# The data:
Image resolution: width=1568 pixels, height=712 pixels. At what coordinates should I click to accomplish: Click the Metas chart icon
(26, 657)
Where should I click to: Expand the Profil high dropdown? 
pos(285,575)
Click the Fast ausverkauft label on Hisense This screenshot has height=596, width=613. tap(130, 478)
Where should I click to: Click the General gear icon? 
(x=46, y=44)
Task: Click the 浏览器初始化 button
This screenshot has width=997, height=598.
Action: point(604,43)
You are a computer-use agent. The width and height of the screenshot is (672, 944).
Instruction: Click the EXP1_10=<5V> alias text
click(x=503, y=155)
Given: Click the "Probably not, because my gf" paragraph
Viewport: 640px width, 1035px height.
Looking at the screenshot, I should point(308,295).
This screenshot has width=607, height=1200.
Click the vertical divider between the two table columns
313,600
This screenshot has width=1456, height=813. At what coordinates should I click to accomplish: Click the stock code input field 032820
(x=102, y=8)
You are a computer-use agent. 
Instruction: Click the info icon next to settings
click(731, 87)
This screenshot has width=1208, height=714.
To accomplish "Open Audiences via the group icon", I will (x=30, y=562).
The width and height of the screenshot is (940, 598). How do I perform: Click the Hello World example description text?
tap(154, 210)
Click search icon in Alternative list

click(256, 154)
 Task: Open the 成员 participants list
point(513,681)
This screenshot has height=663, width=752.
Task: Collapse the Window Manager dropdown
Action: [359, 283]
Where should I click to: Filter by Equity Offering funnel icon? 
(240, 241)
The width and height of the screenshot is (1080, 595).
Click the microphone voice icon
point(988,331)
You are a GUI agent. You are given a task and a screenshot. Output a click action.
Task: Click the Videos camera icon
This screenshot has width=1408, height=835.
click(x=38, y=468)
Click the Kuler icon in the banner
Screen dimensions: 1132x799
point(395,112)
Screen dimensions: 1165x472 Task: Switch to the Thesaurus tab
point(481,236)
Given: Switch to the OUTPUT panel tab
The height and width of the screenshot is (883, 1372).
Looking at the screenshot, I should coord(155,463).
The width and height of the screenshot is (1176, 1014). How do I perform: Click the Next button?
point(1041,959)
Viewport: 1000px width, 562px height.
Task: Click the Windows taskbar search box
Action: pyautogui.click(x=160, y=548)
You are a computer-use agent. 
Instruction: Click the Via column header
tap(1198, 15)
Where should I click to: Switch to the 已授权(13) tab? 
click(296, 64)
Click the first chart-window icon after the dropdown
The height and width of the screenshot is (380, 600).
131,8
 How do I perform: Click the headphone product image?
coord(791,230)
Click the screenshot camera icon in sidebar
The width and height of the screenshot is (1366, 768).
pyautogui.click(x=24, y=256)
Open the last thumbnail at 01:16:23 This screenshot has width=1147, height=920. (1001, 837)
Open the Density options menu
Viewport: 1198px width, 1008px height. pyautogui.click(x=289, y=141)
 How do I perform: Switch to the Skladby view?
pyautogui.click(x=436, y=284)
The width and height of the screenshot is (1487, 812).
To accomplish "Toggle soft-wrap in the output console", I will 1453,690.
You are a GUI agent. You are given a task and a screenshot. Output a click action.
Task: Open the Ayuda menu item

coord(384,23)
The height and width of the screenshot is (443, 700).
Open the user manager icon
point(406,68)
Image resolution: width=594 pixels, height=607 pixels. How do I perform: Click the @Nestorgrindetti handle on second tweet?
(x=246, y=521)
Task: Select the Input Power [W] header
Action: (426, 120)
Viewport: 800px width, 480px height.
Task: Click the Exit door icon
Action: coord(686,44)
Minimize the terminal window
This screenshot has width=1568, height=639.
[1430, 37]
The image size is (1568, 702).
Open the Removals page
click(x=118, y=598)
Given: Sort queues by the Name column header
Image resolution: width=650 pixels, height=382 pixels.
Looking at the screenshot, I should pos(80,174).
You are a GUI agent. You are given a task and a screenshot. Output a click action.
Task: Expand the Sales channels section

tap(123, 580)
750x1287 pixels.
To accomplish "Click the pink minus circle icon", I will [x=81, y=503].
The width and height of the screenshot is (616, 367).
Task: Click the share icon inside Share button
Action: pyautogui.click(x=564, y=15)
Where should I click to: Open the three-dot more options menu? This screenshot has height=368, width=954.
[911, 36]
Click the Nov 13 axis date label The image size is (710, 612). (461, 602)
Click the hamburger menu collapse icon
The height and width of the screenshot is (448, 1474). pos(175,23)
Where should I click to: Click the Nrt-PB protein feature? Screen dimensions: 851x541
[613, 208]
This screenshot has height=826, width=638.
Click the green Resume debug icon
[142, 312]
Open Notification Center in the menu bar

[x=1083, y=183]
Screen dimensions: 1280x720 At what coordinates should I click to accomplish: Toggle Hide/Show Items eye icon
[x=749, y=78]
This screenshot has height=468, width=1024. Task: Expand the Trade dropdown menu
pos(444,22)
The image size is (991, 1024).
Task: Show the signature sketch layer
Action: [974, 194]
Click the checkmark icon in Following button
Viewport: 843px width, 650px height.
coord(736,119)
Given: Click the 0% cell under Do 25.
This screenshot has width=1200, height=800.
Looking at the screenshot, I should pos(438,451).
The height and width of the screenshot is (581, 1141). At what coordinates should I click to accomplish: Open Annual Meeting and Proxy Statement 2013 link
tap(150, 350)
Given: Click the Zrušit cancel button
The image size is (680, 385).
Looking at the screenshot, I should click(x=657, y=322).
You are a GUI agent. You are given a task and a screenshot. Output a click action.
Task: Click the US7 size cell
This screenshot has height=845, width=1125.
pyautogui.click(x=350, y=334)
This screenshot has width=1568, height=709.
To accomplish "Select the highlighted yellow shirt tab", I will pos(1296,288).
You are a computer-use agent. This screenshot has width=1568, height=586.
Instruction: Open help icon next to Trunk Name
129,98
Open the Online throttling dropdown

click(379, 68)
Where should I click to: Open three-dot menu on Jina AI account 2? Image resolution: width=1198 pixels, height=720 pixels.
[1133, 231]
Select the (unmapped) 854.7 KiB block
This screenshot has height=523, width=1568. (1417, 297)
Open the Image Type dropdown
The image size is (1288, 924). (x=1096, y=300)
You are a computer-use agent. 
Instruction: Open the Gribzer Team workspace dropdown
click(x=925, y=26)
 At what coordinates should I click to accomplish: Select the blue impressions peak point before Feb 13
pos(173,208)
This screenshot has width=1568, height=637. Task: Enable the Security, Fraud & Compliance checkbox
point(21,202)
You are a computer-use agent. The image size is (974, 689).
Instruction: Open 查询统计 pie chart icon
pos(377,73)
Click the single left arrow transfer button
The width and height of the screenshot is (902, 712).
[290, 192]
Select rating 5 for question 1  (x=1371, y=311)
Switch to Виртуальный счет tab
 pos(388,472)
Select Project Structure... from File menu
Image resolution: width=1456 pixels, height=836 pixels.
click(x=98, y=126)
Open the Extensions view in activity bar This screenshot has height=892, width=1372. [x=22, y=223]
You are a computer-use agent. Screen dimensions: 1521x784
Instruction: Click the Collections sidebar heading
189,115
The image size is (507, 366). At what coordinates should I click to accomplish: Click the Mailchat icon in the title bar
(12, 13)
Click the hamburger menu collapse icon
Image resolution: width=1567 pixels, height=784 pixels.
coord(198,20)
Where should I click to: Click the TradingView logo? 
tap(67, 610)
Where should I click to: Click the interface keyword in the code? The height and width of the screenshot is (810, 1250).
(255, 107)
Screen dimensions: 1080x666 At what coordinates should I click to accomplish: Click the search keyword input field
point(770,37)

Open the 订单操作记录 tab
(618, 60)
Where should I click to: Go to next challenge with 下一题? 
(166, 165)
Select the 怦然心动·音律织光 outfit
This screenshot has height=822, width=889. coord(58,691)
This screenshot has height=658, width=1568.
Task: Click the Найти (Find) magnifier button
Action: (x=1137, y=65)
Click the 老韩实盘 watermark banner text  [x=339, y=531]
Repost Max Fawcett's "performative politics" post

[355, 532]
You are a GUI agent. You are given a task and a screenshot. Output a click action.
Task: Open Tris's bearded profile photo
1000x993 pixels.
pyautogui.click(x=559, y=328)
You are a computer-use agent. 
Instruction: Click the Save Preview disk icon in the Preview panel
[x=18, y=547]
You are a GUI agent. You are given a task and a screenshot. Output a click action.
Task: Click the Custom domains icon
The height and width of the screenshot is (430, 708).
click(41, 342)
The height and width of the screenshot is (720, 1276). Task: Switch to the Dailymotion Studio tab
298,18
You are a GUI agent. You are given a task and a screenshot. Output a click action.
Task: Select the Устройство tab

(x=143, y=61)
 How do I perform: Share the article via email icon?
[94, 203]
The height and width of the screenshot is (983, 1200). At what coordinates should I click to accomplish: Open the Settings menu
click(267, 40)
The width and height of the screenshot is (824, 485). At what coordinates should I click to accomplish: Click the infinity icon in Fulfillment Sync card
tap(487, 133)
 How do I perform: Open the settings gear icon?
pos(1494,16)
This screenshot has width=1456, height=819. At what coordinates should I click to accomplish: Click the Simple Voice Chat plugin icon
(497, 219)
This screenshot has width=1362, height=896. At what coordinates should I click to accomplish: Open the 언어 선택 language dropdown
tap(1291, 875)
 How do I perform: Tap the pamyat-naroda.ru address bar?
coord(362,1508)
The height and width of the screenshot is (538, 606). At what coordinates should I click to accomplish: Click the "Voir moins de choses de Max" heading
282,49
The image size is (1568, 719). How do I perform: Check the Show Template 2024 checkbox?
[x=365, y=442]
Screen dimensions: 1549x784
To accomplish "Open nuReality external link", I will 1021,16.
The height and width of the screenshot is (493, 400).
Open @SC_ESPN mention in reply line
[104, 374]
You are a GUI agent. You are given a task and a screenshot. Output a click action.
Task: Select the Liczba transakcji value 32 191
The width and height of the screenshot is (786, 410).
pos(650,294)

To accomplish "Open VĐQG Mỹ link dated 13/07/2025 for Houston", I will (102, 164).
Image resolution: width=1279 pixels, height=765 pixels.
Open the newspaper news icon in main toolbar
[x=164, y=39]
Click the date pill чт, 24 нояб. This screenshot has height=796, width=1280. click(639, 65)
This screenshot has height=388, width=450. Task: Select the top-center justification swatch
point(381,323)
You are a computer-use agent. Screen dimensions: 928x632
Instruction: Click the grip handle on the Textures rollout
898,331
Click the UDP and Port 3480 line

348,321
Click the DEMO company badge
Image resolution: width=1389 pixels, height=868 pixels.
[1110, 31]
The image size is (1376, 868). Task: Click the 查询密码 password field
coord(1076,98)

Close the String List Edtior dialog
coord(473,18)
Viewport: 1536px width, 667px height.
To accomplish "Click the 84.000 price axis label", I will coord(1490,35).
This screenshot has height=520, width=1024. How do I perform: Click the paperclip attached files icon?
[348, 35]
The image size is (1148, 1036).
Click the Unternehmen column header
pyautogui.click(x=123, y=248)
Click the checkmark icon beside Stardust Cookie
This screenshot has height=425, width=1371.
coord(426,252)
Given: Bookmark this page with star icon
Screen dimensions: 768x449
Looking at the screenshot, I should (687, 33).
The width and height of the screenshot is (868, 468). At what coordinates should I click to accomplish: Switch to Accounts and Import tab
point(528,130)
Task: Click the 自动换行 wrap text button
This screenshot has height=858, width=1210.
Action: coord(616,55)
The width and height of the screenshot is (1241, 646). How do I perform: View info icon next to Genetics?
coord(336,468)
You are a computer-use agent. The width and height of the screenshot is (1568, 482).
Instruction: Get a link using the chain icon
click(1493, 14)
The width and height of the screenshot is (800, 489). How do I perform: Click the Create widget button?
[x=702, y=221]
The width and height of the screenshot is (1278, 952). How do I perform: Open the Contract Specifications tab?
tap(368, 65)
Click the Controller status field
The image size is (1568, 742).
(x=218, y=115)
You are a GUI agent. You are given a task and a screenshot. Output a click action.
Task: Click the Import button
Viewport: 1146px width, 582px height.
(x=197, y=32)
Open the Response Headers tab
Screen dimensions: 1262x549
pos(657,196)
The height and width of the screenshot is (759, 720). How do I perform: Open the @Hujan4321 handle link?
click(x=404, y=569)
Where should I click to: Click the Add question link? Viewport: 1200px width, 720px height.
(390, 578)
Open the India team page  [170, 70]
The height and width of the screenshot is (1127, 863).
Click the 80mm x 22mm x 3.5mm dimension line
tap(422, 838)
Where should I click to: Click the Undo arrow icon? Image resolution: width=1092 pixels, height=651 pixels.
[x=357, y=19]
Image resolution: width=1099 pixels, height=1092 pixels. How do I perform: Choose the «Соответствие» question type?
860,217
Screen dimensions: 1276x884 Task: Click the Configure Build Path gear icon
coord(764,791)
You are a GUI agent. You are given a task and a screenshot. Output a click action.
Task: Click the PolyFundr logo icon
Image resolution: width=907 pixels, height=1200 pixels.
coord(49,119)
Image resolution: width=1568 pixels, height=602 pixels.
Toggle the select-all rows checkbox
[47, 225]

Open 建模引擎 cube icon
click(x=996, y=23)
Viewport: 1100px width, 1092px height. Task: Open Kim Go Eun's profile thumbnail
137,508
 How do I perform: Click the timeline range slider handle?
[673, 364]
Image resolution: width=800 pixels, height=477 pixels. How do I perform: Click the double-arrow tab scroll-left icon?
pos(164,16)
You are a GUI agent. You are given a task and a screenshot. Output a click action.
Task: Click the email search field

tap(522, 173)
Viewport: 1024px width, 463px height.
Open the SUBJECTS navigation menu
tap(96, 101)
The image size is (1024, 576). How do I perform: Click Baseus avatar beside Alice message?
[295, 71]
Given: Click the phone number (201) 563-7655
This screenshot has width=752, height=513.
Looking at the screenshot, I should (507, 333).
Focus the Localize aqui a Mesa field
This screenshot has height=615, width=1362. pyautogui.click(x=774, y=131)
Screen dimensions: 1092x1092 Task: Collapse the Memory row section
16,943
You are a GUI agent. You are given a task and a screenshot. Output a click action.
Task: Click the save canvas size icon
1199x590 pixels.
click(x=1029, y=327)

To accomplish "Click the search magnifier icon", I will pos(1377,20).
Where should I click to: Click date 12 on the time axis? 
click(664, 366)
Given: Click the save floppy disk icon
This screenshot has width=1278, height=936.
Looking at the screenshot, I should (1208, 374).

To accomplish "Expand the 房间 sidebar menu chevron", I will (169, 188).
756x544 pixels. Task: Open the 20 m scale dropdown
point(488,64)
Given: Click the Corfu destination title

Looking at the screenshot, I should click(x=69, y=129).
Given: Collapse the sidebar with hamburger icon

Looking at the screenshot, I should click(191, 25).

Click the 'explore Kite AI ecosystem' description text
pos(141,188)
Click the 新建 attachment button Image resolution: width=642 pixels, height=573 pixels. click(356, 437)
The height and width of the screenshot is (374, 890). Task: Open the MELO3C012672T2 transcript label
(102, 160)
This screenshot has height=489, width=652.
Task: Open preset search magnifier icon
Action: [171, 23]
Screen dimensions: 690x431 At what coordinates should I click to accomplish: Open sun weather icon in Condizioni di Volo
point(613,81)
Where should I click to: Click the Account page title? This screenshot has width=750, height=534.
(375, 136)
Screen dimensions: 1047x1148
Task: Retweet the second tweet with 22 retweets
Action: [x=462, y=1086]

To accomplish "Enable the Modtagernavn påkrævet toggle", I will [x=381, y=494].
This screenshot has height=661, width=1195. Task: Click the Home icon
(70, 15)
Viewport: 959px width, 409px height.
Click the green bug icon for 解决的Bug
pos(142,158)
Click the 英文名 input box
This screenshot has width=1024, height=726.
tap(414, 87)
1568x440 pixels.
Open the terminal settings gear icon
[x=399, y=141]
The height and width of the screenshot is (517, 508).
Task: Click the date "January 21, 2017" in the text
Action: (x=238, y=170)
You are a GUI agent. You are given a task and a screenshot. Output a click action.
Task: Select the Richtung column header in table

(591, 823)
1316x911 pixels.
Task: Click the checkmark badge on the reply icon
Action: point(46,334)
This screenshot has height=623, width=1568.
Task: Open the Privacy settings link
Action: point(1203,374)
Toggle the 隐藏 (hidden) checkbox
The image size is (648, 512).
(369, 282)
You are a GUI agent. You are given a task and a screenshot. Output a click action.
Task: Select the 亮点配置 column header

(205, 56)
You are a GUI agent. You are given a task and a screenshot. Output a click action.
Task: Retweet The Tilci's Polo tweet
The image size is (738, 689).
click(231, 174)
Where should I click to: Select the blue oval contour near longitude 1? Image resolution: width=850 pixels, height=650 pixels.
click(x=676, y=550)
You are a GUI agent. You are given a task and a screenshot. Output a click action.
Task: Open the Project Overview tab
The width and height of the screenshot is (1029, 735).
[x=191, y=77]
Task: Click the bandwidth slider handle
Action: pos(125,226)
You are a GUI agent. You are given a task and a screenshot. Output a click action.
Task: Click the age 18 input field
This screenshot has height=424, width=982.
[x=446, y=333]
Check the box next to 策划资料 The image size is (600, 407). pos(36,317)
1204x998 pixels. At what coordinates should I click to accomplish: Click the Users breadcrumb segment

# Your instructions:
Among the lines above, count those that hold the word "computer" and give only the count.

# Reply to the exercise:
10